**Task details:**
The answer should hold only the lines from the one that contains "The height and" through the last line of the material, repeated exactly, without pictures.

**Records:**
################
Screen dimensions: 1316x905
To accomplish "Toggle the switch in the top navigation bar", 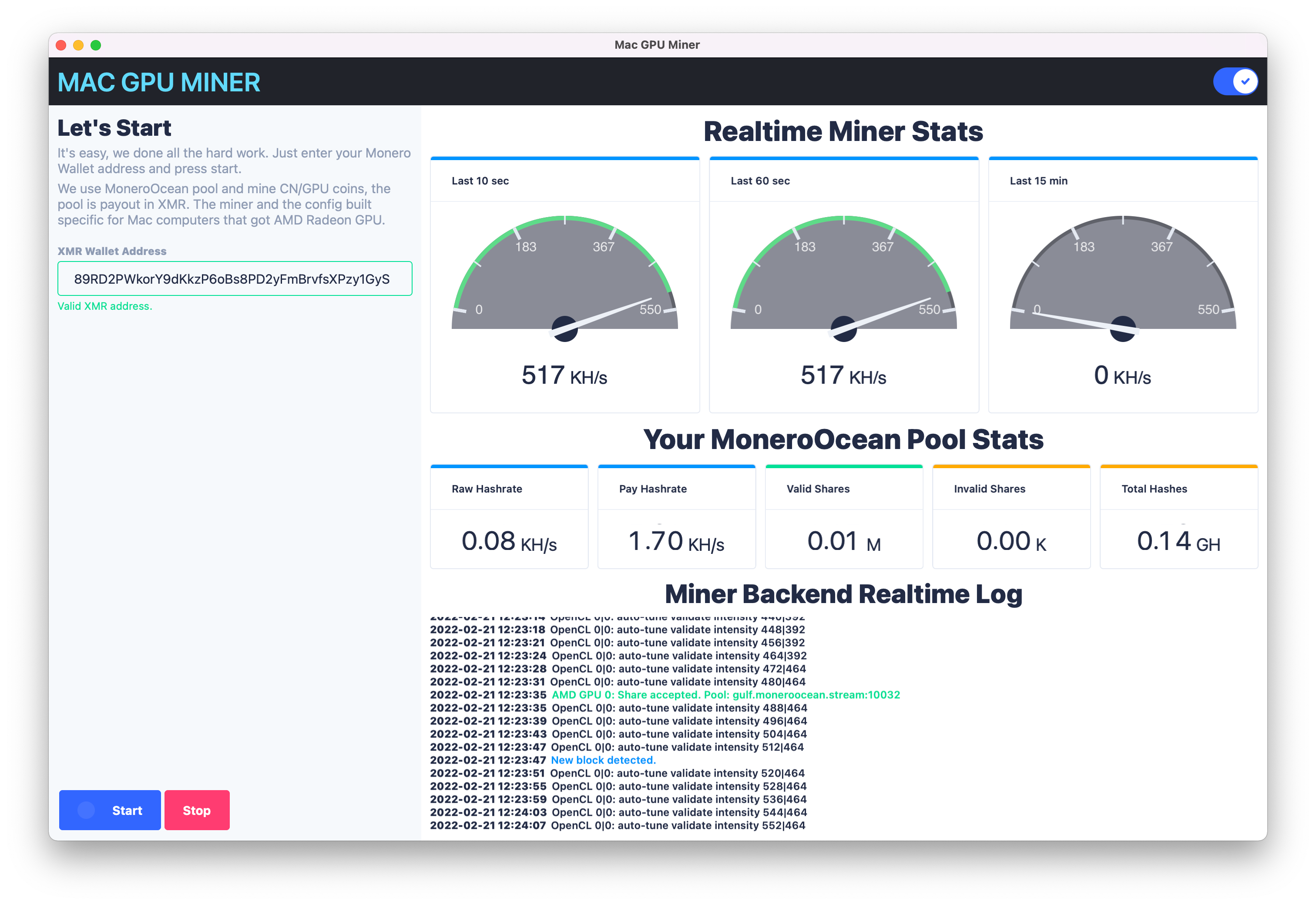I will pyautogui.click(x=1236, y=81).
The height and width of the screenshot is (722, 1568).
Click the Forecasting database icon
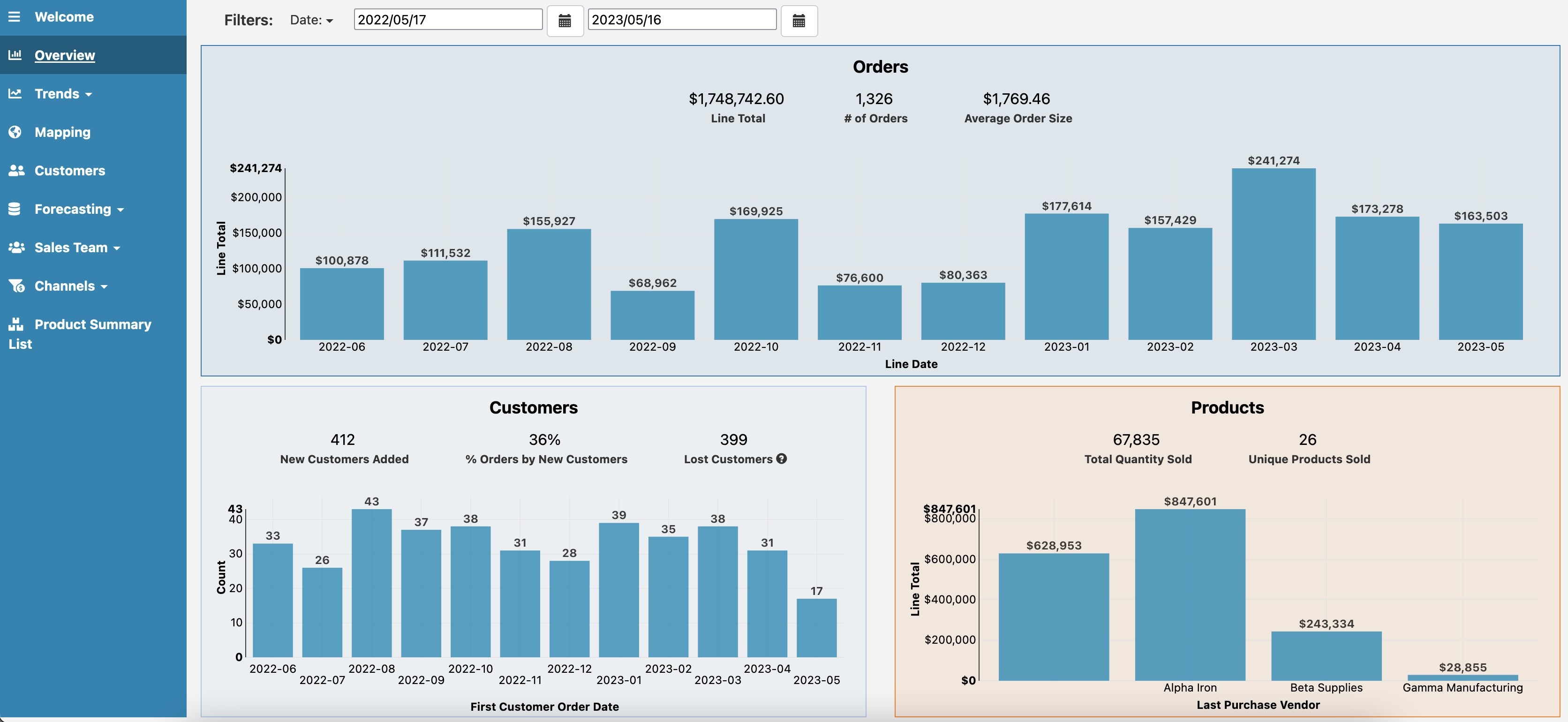click(x=15, y=209)
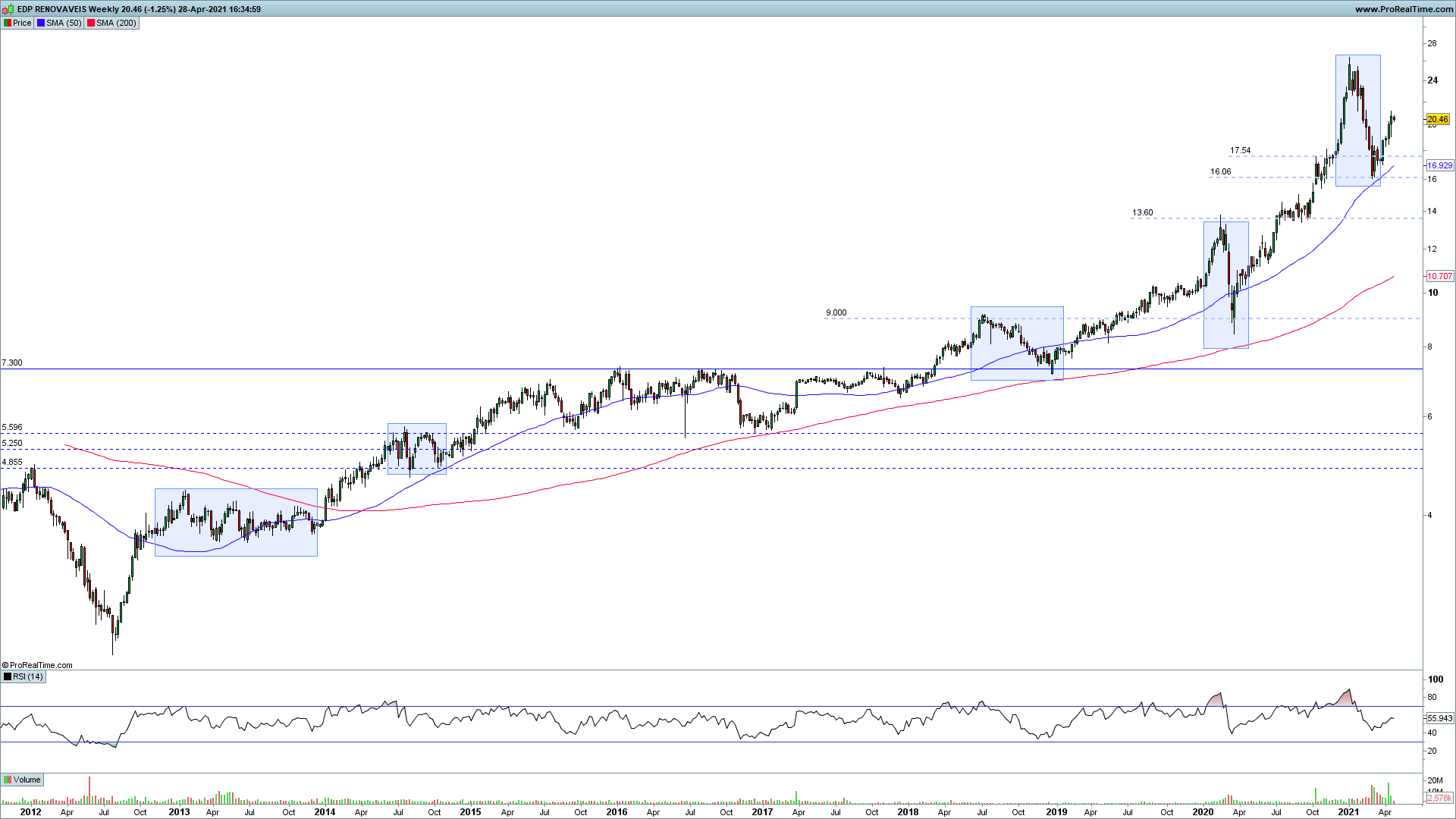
################
**Response below:**
The height and width of the screenshot is (722, 1568).
Click the Forecasting database icon
click(x=15, y=209)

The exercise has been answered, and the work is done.